Mary Filardo, Executive Director of the 21st Century School Fund

February 13, 2007

I am Mary Filardo, executive director and founder of the 21st Century School Fund. Thank you for giving me the opportunity to speak today. The 21St Century School Fund is a not for profit organization that is dedicated to improving urban public school buildings so they support high quality education and community vitality. Our roots are in Washington, DC-my three children all graduated from DC public schools-the first projects of the 21St Century School Fund were initiating and managing the Oyster School public private partnership and preparing the 1995 Preliminary Educational Facilities Master Plan, the first such plan for DCPS since 1967.

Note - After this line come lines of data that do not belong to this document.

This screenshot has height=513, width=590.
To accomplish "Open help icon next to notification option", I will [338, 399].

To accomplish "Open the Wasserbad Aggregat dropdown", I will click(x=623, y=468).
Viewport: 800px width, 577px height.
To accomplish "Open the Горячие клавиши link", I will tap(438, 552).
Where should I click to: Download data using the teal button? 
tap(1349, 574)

The 21st Century School Fund leads a national community of practice supported by the Ford Foundation, called Building Educational Success Together (BEST). BEST connects educational and community leaders from New York City, Chicago, Newark, Cincinnati, New Orleans and the Bay Area. Together we have developed model policies and identified best practice for school facility planning, creating schools as centers of community, facility management and facility funding. We also sponsor and participate in research on facilities and learning and facilities and community. We recently released a report Growth and Disparity: Ten Years of U.S. School Construction 1995-2004.

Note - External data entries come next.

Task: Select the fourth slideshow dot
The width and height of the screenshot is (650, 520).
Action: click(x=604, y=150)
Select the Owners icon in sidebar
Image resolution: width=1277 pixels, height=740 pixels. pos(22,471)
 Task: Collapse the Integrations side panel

In the District of Columbia, 21st Century School Fund engages in research, advocacy and specific project development to test new practice. We are currently part of a team working with DCPS to modernize Savoy Elementary School and create a shared gym and community center on MLK, Jr. Avenue that will be in Savoy Elementary School, but be shared by Savoy, Thurgood Marshall Academy Public Charter High School, and the Department of Parks and Recreation. We are also engaged in two research studies for the State Education Office-one on enrollment patterns among District of Columbia public school children and the other a study of public charter school facility conditions and facility financial obligations.

I support whole heartedly the need to expand and coordinate public services to children and families in order for children to be successful in school. I also agree that intervention is urgently needed to improve the education of the public school children in the District of Columbia. I also concur that complex governance and a lack of accountability contribute to the slow pace of improvements in DCPS schools. However, the District of Columbia Mayoral Accountability Act of 2007 as proposed has some major shortcomings.

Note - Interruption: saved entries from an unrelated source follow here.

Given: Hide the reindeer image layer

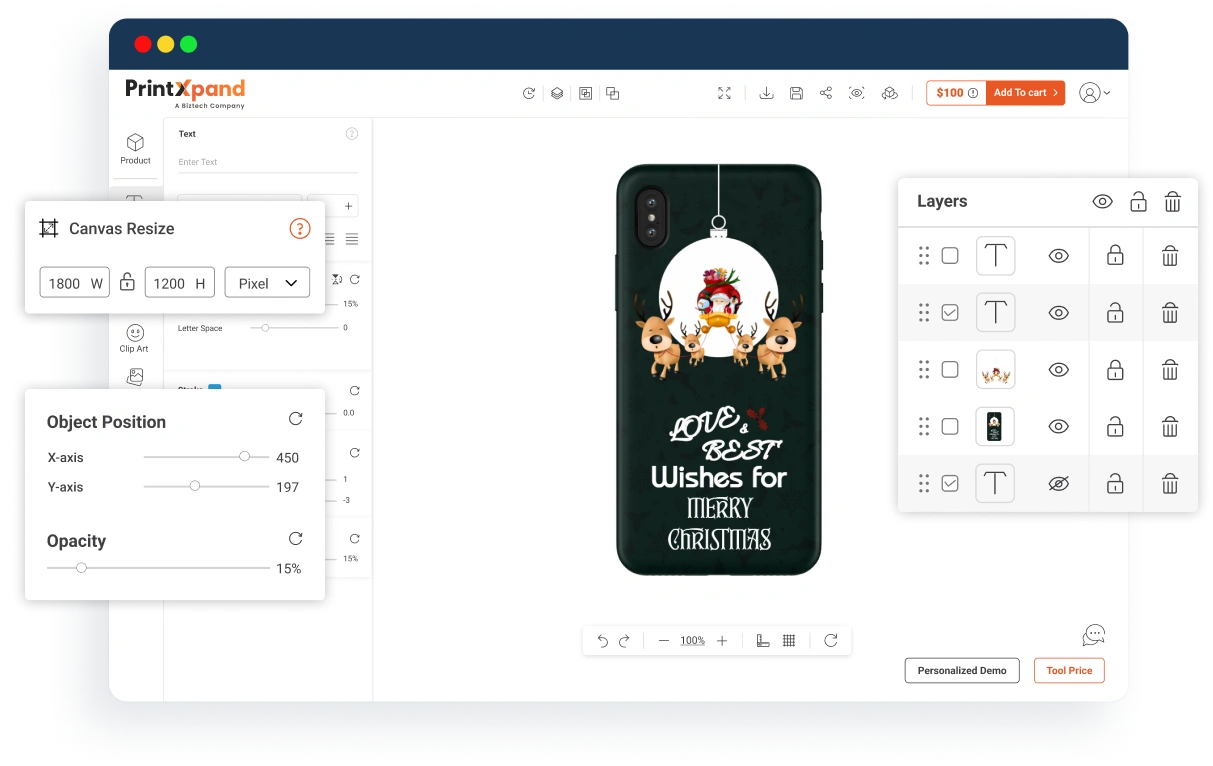Looking at the screenshot, I should [x=1059, y=370].
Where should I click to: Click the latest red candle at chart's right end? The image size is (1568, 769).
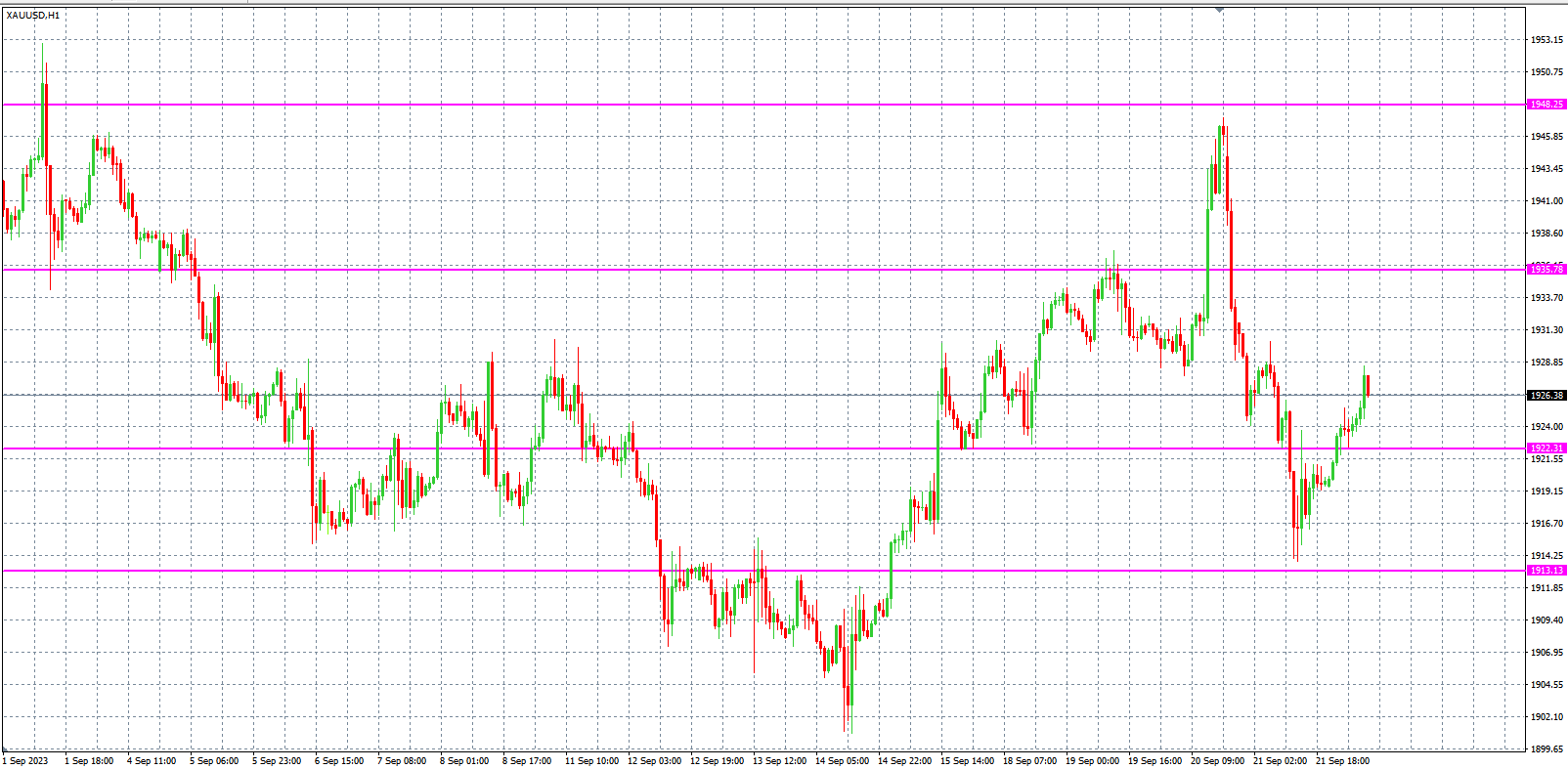click(1367, 385)
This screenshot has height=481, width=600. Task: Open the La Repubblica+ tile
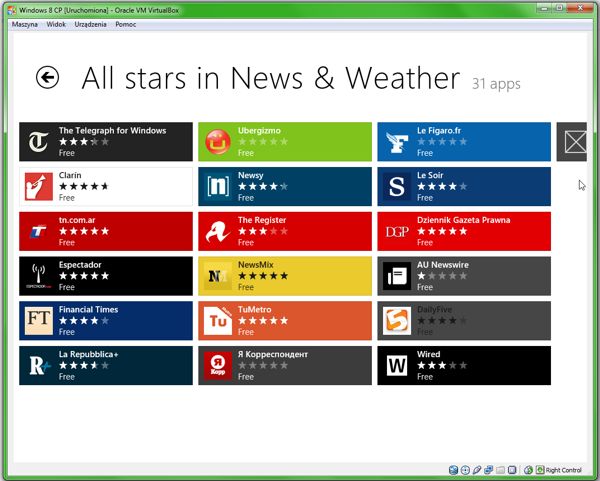click(105, 366)
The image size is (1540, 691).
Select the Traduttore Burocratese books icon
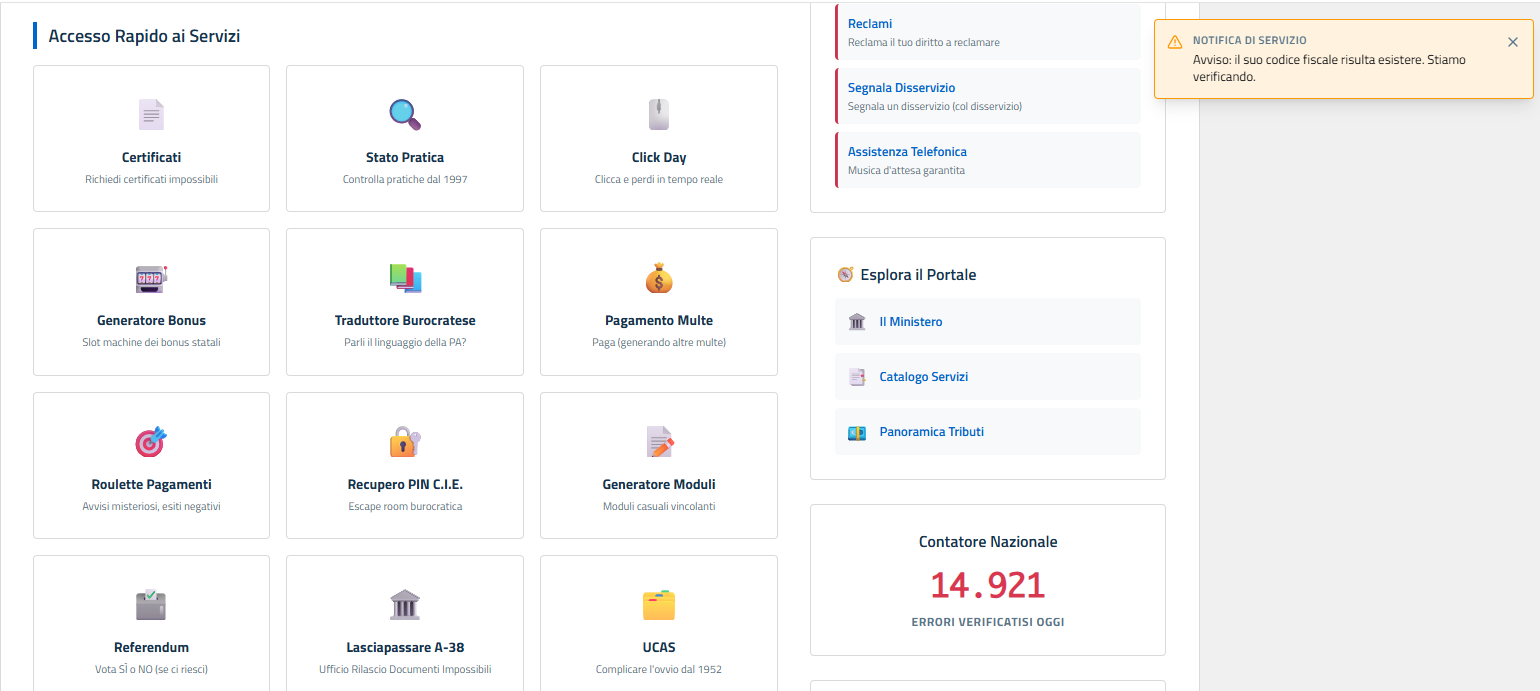pos(405,278)
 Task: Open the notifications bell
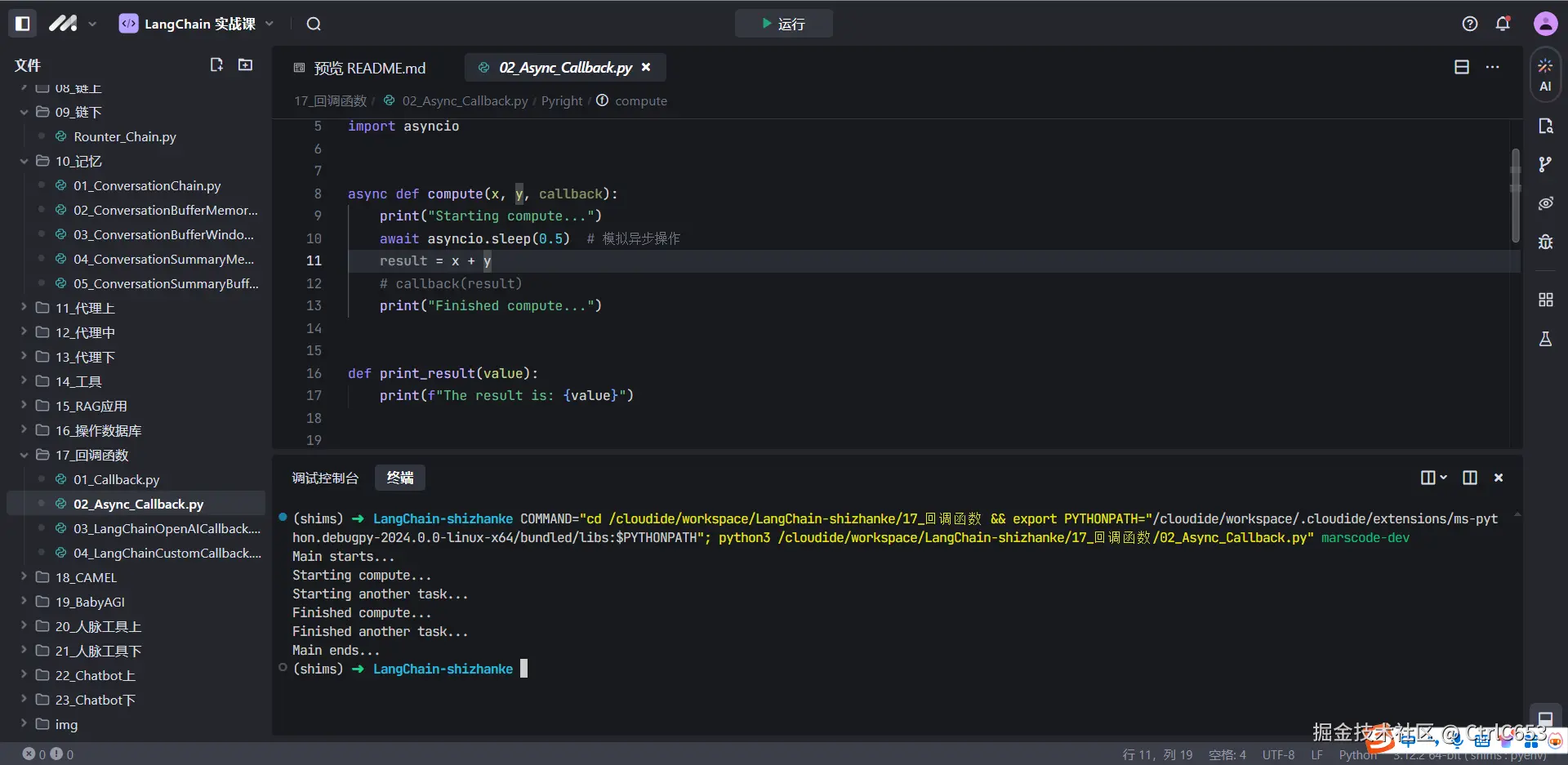(x=1503, y=24)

  1. It provides less accountability than needed by maintaining the current system of the LEA and SEA reporting to the same authority.
  2. It eliminates the rights of the public to be informed and participate in decisions about their public schools; and
  3. It fails to offer a best practice approach to the management of public school facilities.

I will limit my testimony to Title VII of the Mayor's Accountability Reform Act which deals with facilities management and construction.
All public school students, teachers and staff are entitled to be in safe, healthy and educationally appropriate facilities. The citizens of the District deserve public schools in their communities that are sources of civic pride and that are available for community use. While this is already true in some DCPS schools and communities, this is far more the exception, than the rule.

The issue before the Council, as it relates to public school facilities, is not whether the facility conditions and excess space problems are critical and the management of facilities is inadequate-this is more than established-or whether the vision for high quality facilities is shared-this too has been clearly articulated and evidenced-but whether Title VII, as it is proposed is the best way to address the facility problems in our public schools. It is not a choice between the status quo and this one proposal. It is a choice between the proposal before the Council and many other approaches for supporting a system of well managed public school facilities.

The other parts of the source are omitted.